Set task A
Copy out the records below word for word, every line of them, without altering anything.

═══ Text extract ═══

Will Ukraine’s War Effort Be Threatened by Kamikaze Drone Engine Shortage?

03/01/2026
By Bart Marcois

A quiet industrial risk is emerging behind the rapid global adoption of cheap long-range attack drones. The risk is not airframes, guidance kits, or even warheads. It is the humble small piston engine—often air-cooled and derived from legacy light aviation or industrial designs—that makes Shahed-class systems economically viable.

One of the most effective tactics in Ukraine’s asymmetric warfare against the Russian juggernaut has been their deep drone strikes against Russian infrastructure. Crippling or destroying oil and gas production, storage, and transshipment facilities has raised the cost of Putin’s war considerably, and continues to drain funding for the Russian war machine.

However, if NATO Europe starts mass-producing long-range kamikaze drones without increasing the supply of cheap engines, the global supply of these engines could tighten sharply. That would complicate Western procurement plans and erode one of Ukraine’s most effective tools.

The warning signs are already visible.

The war in Ukraine has industrialized cheap one-way attack drones.  They now are routine instruments of strategic pressure. Both Russia and Ukraine rely on long-range drones to reach energy facilities, logistics hubs, and military infrastructure.

This shift has exposed a structural truth: the hardest component to scale cheaply is not the airframe. It is the propulsion system that delivers sufficient range at acceptable cost and reliability.

Two-stroke, air-cooled piston engines—and closely related small aviation engines—occupy a narrow but critical performance niche. They offer favorable power-to-weight ratios, mechanical simplicity, and relatively low unit cost. That combination makes them well suited for expendable long-range drones where “good enough” reliability beats aerospace perfection.

But the supply ecosystem for these engines is thinner than it appears.

═══ Provided data ═══

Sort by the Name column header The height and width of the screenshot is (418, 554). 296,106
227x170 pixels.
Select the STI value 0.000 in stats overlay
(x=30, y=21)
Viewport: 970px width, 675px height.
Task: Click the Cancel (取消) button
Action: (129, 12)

═══

Set task B
Carry on the article about the shortage of kamikaze drone engines from the point at which it ends.

Right answer A
Sort by the Name column header The height and width of the screenshot is (418, 554). 296,106
227x170 pixels.
Select the STI value 0.000 in stats overlay
(x=30, y=21)
Viewport: 970px width, 675px height.
Task: Click the Cancel (取消) button
Action: (129, 12)

Right answer B
Open reporting has already linked Russian long-range drone production to a limited set of suppliers, including engines derived from the Limbach L-550E family produced by Xiamen Limbach in China. At least one such firm has been designated under EU sanctions, while U.S. authorities have moved to disrupt networks supporting Russia’s drone production base. China is also supplying Ukraine, through various schemes involving reexports from Turkey and other “neutral” countries. Often parts are purchased in China with minimal assembly in European countries. These tactics of mislabeling and sanctions-evasion are a sign of constricted supply.

Another factor that limits supply, according to Ukrainian sources, is that Russian- and Chinese-produced Shahed-type engines have shorter service life than Iranian originals. In other words, the market can tighten even if nominal production numbers appear stable.

Ukraine itself has tried to produce its own two-stroke engines. However, quality control culture in Ukraine is notoriously lacking, and Ukraine-produced engines also suffer as a result.

The United States and NATO allies are expanding rapidly into the cheap loitering munitions that use cheap two-stroke engines. These are more consistent and better funded buyers than Ukraine, and they crowd out Ukrainian orders as the United States is expanding the LUCAS program (Low-Cost Uncrewed Combat Attack System) and allies are following suit.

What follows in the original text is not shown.